一方で、仮想通貨取引所バイナンスのCEO、ジャオ・チャンポン氏(通称CZ)が指摘するように、他のステーブルコイン発行者は規制当局の厳しい目によって苦戦を強いられている。

USDT market cap chart. Source: CoinMarketCap

CZ氏はツイートで、バイナンスが発行するステーブルコインBUSDに注目を促した。「BUSDは、ニューヨーク州金融サービス局(NYDFS)によって230億ドルで「上限」が設定された完全に規制されたステーブルコインであり、現在の時価総額は50億ドルだ。それ以降、USDTは著しい成長を遂げている」と不満を漏らした。

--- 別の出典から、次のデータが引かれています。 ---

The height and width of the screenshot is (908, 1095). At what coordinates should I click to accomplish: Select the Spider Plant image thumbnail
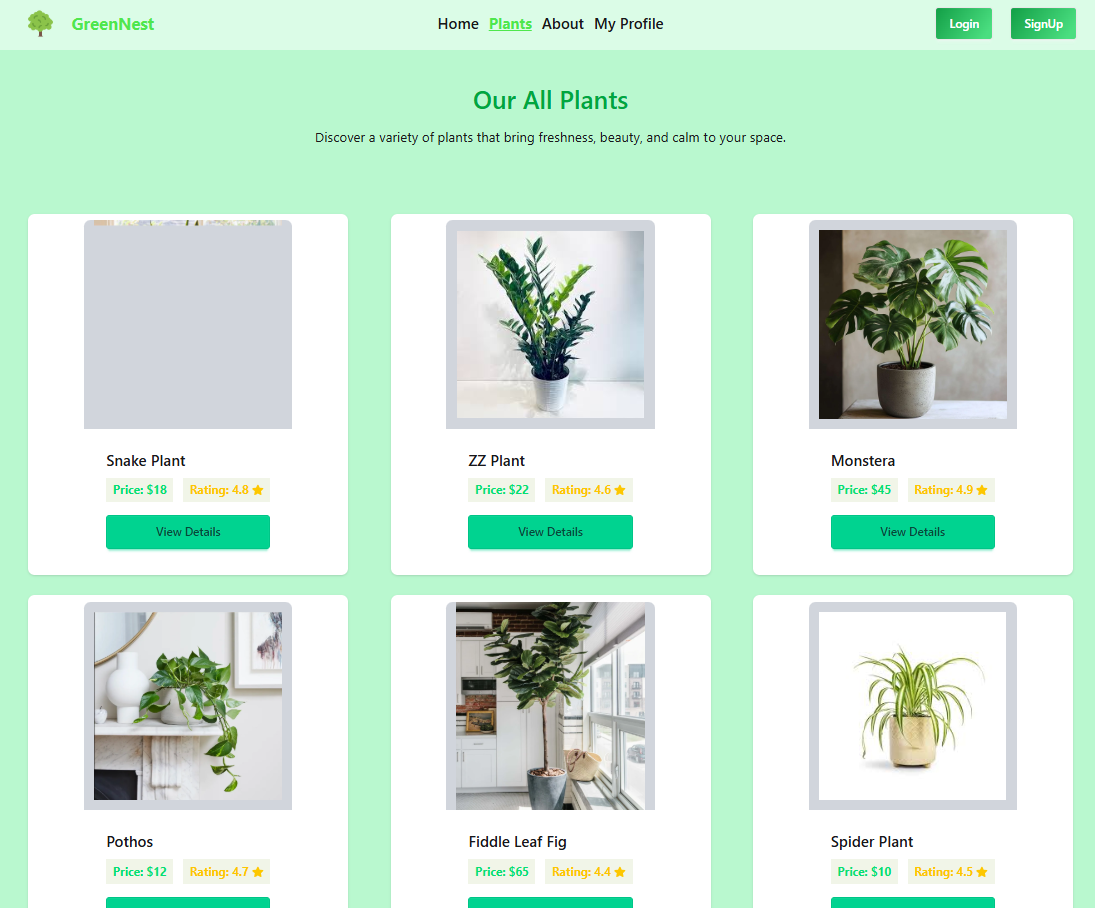tap(913, 706)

今年2月、NYDFSは証券法違反を理由に、パクソス社に対しBUSDの新規発行を停止するよう命じた。USDTが最高値の時価総額に達している一方で、サークル発行のUSDコイン(USDC)やバイナンスのBUSDなどの競合他社は時価総額を維持するのに苦労している。USDCは、時価総額が288億ドルであり、500億ドル以上の差がある。2022年6月にはUSDCの時価総額がUSDTに迫り、最高値の558億ドルに達していた。

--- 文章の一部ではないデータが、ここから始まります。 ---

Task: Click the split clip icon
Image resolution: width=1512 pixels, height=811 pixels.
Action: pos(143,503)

USDC all-time market cap chart. Source: CoinMarketCap

2022年の長引く弱気相場は、2022年6月の高値の後、両ステーブルコインに打撃を与えた。しかし、USDCの時価総額がほぼ半分になった一方で、USDTは時価総額を高めて立ち直ることに成功した。

他のステーブルコインの時価総額の減少の主な理由は、米国規制当局による厳しい監視と銀行危機によるものだと言われている。

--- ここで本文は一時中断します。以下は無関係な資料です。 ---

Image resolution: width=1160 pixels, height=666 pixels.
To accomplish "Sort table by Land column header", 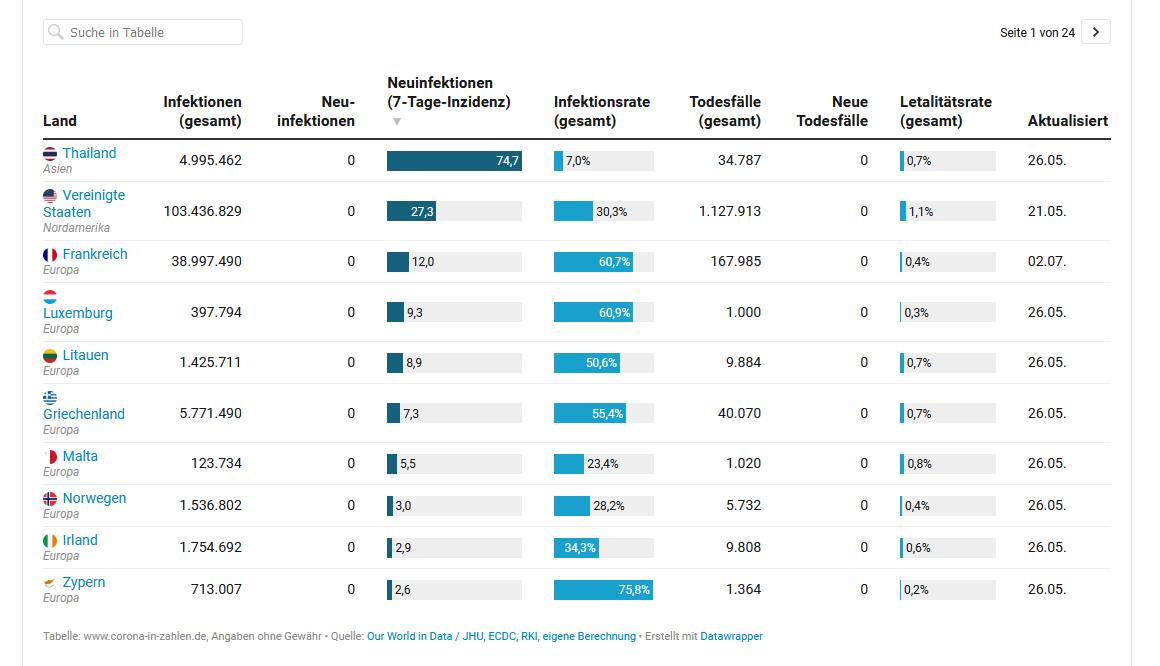I will click(x=60, y=121).
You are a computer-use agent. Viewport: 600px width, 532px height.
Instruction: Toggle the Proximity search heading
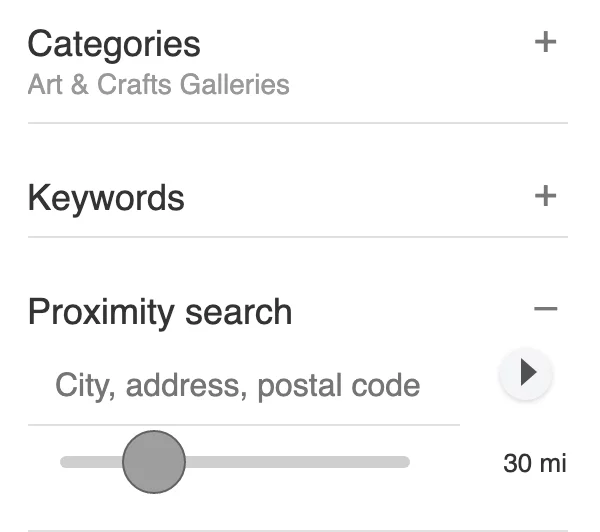160,312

BUSDの新規発行禁止が発表された後、BUSDの時価総額は急速に減少し、ユーザーは他のステーブルコインにBUSDを交換するようになった。同様に、USDCにとっては、ステーブルコイン発行者が33億ドルの準備金を保有していたシリコンバレーバンクの崩壊が大きな危機となった。これにより市場はパニック状態に陥り、米ドルとのペッグが外れた。USDCは翌日に再ペッグされたものの、多くの人々が総崩れを恐れて他のステーブルコインにUSDCを交換したため、時価総額に大きな影響を与えた。